In home use such a RepRap would likely see an 8 hour duty cycle daily, which would mean 12 kg/month or 146 kg/year.

That is still a lot of polymer seeing that it costs about US$12/kg.

When I first built Godzilla I did a volumetric quantity survey of the structure. A one-for-one poplar to polymer replacement meant that it would take about 7 kg of polymer to replace its structure.

Godzilla could replicate itself in 17 days or make 21 copies of itself in a year.

That would be pretty much unstoppable as a diffusing technology.

Just for fun I tried to scale up the Mk II to something that would be able to put out polymer at this rate to see what the design envelope looked like.
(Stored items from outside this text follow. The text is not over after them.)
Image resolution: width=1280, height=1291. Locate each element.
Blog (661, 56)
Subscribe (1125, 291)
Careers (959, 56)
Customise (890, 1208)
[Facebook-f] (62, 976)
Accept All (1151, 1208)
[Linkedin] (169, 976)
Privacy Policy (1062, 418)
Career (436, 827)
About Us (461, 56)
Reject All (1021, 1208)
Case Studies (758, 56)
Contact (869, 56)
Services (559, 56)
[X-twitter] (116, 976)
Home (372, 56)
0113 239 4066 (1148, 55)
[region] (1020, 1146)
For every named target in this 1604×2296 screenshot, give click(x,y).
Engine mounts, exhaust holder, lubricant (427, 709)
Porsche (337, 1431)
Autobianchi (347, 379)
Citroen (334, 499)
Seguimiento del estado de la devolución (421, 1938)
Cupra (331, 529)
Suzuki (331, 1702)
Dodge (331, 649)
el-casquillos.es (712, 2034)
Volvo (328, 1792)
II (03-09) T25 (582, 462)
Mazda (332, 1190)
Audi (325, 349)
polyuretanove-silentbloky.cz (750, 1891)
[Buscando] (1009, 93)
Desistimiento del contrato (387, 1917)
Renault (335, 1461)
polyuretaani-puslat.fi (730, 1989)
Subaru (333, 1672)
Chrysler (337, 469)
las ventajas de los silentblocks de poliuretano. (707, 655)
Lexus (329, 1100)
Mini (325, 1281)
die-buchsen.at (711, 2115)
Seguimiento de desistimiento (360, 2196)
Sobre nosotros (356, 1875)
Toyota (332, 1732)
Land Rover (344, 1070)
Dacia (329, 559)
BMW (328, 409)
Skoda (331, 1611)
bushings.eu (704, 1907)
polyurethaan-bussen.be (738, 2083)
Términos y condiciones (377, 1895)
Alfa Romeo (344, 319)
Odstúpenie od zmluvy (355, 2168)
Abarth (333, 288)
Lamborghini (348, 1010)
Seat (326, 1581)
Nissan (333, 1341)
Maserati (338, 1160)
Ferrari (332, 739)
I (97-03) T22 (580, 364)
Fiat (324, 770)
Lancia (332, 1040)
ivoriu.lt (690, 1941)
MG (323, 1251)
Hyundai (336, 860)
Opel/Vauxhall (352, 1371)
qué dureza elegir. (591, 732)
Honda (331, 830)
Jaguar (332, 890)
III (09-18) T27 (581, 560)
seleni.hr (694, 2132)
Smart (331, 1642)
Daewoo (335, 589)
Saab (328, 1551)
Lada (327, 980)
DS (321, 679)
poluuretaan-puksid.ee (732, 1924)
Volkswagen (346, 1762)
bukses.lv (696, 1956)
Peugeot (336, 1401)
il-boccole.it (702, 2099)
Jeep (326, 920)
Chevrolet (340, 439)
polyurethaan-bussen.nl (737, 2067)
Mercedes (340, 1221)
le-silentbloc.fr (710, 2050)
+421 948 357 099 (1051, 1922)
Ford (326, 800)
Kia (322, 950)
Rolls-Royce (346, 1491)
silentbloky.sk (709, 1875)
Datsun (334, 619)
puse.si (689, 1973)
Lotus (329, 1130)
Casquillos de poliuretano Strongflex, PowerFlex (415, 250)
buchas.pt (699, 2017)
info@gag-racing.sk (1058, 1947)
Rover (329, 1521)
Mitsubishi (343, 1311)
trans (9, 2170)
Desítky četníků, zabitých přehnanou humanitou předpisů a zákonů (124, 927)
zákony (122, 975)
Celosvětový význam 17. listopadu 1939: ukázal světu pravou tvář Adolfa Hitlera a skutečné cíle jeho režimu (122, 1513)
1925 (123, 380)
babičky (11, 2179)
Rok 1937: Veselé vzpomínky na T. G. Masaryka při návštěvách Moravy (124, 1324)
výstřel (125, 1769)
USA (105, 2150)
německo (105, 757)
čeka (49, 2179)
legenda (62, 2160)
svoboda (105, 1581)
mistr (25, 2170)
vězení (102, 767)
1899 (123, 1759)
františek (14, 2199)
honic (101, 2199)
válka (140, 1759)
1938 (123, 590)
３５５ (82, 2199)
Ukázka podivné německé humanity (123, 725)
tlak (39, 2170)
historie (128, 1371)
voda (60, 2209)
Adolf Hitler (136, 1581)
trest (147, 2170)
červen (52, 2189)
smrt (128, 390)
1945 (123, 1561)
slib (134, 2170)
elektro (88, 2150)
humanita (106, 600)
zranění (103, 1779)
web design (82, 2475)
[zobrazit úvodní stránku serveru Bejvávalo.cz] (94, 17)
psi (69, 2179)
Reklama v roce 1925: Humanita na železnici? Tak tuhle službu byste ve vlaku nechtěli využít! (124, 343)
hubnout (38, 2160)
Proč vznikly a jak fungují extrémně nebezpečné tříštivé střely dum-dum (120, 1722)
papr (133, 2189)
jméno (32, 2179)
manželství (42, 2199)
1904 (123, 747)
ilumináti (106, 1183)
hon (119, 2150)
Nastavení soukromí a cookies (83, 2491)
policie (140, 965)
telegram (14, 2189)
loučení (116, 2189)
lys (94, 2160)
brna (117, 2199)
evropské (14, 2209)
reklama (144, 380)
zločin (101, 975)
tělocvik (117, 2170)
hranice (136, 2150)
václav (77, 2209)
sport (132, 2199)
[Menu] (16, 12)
Using 3 mm filament the feed mechanism would have to run at a rate of .15 mm/sec or 9 mm/minute. Given that the M3 studding rod we are using as a drive to feed filament into the extruder barrel has a 0.5 pitch we are looking at a rotational rate of something like 18 rpm out of our little G4 gearmotor. That doesn't look to me like something that it couldn't do as it since it is rated at 70 rpm.

Where the Mk II would have to be upgraded, however, is in the nichrome wiring for the extruder barrel. Right now you're using about 300 mm of .2 mm diameter nichrome to provide about six watts to the barrel. You'd need 13.5 times that, or about 80 watts, to run at 54 mm/sec. That's 4 metres of nichrome. You might want to think about one of those ISM sleeve heaters, except that you'd have to redesign the extruder barrel since the minimum diameter on one of those is about 20 mm.

Comments:
Last I checked, longer nichrome -> higher resistance -> lower current at the same voltage -> lower power input.

So it's more that you need either wider nichrome, or shorter nichrome, if you're keeping voltages the same.